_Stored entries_

- Opening Delimiter -

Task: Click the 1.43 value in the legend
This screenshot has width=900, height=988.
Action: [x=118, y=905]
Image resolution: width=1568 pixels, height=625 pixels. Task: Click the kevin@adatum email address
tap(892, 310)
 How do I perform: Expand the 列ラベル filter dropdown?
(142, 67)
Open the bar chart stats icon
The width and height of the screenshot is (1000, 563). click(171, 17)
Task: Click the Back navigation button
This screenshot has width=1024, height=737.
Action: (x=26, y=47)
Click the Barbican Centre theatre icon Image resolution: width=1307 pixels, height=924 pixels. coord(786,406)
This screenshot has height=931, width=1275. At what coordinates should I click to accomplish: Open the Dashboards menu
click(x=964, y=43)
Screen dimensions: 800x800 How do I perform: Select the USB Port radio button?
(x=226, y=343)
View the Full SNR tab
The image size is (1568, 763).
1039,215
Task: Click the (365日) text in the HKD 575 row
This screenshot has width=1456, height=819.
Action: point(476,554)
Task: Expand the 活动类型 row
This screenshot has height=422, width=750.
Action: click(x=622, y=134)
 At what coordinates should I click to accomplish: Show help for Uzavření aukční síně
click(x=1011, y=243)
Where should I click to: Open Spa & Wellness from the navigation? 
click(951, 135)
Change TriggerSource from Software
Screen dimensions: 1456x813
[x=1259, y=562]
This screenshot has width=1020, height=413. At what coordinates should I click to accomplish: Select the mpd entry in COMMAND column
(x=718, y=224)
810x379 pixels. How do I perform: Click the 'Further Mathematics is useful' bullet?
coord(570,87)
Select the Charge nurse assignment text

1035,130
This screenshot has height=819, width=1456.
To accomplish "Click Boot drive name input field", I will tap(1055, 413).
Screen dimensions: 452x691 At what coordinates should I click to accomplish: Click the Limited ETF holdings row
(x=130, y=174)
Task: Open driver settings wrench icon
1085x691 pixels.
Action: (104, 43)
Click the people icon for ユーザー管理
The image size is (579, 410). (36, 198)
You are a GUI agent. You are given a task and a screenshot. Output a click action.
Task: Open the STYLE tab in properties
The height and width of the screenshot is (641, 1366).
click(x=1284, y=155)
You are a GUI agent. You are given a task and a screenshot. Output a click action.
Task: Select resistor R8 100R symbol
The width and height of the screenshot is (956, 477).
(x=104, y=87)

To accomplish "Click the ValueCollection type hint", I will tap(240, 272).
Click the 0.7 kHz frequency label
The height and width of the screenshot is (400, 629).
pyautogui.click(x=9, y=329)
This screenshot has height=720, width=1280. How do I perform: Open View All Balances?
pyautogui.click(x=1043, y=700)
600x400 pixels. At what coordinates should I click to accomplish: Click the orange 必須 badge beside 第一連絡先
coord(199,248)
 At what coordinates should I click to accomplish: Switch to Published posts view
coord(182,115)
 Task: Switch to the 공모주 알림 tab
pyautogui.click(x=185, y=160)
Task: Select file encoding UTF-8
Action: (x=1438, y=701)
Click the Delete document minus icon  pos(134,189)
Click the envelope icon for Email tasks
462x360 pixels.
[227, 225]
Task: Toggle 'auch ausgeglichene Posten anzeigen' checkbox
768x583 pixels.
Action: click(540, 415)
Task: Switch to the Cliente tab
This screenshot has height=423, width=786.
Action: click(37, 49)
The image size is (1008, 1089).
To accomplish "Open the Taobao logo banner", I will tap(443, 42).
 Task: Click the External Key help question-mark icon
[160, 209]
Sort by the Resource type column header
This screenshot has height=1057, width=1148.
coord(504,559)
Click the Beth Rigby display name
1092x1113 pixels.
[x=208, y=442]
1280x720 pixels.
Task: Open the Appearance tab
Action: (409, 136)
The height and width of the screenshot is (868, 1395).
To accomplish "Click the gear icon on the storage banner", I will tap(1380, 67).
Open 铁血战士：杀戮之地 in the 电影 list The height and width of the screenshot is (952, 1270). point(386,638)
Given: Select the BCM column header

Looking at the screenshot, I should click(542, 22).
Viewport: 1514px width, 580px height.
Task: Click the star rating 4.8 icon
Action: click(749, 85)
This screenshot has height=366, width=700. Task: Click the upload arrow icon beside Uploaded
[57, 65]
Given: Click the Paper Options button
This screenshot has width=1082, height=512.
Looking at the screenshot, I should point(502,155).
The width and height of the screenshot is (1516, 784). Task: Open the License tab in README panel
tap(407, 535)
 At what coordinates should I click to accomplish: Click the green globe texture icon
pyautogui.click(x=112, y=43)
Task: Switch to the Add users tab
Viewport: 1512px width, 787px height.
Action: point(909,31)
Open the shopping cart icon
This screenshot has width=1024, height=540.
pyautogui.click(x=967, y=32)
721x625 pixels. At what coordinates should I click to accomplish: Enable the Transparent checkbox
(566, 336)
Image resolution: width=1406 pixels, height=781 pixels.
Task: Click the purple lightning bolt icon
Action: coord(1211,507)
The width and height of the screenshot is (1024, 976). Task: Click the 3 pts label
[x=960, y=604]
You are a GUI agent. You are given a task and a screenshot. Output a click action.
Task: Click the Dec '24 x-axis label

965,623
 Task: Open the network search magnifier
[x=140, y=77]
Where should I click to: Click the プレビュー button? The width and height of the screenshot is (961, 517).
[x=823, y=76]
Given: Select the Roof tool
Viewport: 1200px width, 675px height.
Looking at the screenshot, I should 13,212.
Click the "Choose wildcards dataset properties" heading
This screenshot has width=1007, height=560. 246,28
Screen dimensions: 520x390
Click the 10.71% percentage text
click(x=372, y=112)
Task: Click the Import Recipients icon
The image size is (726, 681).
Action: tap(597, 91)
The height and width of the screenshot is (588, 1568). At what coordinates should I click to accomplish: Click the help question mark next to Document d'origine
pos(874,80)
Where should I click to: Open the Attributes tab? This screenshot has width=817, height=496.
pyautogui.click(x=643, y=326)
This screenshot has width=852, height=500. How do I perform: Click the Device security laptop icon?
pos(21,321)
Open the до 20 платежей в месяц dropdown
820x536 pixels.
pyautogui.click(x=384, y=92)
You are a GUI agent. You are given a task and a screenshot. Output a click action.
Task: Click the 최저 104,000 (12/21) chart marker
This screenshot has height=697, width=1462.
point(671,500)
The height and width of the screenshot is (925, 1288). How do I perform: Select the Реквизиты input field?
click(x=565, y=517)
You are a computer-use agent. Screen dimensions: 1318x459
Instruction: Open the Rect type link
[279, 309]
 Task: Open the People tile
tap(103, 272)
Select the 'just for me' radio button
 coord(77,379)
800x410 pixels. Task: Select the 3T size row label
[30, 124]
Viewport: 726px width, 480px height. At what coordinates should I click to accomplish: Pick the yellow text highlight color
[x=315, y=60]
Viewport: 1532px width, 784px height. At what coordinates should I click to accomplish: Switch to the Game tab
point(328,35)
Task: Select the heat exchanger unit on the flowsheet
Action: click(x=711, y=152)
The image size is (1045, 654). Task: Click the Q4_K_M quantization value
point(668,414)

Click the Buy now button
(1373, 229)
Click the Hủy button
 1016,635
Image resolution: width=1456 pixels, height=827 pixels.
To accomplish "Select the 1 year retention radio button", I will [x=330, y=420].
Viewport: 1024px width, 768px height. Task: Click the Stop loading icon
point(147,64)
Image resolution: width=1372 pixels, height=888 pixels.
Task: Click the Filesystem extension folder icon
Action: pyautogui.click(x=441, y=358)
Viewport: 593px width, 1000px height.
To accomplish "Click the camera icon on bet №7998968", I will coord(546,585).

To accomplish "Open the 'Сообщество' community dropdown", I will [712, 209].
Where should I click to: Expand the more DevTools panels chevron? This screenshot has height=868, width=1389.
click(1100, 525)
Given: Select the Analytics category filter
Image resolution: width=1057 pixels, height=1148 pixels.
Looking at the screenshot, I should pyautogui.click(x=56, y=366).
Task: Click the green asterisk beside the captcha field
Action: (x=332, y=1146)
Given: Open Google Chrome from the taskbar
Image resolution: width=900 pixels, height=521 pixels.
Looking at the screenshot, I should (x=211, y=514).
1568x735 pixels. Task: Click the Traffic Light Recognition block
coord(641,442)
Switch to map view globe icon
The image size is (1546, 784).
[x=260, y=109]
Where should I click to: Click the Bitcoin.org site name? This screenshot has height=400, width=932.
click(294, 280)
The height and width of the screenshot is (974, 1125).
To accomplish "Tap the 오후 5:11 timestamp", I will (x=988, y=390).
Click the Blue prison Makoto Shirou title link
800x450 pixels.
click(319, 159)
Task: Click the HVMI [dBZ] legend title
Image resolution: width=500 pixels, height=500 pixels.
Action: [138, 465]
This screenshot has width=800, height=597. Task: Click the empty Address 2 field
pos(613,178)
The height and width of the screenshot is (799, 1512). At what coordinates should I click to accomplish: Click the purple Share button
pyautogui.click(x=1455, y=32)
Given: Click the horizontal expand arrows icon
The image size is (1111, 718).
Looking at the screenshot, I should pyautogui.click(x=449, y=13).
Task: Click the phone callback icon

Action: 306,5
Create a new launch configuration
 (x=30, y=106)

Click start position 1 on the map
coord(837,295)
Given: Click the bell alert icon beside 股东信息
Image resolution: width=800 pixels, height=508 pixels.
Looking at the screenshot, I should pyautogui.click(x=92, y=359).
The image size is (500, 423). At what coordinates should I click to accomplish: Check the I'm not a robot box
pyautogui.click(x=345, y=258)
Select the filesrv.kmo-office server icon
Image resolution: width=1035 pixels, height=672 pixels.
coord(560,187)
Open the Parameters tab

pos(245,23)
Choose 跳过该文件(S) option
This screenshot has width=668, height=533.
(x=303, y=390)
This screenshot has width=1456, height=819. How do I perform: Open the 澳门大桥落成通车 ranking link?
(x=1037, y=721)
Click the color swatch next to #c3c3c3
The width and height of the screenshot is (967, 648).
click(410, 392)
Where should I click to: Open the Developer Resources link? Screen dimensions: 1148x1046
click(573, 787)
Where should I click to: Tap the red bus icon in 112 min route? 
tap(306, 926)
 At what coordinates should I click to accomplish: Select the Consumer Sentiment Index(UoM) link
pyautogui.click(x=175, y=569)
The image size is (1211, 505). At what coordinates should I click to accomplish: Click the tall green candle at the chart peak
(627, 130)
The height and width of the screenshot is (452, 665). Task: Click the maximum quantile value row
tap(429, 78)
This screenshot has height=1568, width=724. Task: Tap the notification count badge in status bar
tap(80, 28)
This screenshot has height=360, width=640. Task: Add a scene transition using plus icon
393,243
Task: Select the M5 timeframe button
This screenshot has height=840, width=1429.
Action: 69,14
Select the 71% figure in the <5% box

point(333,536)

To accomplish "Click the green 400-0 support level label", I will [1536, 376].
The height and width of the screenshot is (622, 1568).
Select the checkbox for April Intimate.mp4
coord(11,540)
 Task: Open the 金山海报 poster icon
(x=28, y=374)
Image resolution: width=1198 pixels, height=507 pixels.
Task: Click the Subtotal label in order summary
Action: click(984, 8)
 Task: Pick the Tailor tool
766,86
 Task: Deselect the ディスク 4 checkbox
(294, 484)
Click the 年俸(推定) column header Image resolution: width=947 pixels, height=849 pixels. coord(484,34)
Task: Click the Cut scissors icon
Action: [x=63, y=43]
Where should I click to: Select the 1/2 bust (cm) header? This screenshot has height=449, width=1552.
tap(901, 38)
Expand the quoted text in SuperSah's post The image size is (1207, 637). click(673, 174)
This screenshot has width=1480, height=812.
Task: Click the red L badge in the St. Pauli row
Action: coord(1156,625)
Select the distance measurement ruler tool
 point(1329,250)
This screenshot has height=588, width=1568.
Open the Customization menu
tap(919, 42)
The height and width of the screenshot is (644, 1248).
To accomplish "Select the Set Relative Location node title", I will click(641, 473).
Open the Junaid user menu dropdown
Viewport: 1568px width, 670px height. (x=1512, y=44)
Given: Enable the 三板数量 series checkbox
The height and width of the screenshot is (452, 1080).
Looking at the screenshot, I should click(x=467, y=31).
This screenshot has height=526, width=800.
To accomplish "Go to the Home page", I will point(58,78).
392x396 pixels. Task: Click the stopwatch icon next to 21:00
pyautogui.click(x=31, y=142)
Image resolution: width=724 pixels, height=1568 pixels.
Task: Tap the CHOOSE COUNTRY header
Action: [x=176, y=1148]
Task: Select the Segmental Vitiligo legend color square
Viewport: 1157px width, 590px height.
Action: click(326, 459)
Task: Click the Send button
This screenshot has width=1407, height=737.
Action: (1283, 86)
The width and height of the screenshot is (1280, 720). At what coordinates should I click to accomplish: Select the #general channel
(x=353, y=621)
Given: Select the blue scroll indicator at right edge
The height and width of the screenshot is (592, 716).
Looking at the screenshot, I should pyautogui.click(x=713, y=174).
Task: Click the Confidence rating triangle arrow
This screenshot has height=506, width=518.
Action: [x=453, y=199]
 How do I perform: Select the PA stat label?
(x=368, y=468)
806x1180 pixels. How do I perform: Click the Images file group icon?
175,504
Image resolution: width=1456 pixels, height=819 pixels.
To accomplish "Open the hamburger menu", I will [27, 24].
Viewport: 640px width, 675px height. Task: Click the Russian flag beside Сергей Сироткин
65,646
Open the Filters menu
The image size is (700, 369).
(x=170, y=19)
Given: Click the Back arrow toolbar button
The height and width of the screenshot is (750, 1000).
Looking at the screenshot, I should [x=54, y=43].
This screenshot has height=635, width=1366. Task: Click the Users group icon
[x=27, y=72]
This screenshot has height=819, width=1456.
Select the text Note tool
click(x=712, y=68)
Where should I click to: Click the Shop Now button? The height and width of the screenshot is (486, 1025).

- Closing Delimiter -

_About this task_
Of the lines above, output exactly those from the line bearing "The image size is (1045, 654)." through the line bearing "Image resolution: width=1456 pixels, height=827", inclusive.

_Your response_
The image size is (1045, 654). Task: Click the Q4_K_M quantization value
point(668,414)

Click the Buy now button
(1373, 229)
Click the Hủy button
 1016,635
Image resolution: width=1456 pixels, height=827 pixels.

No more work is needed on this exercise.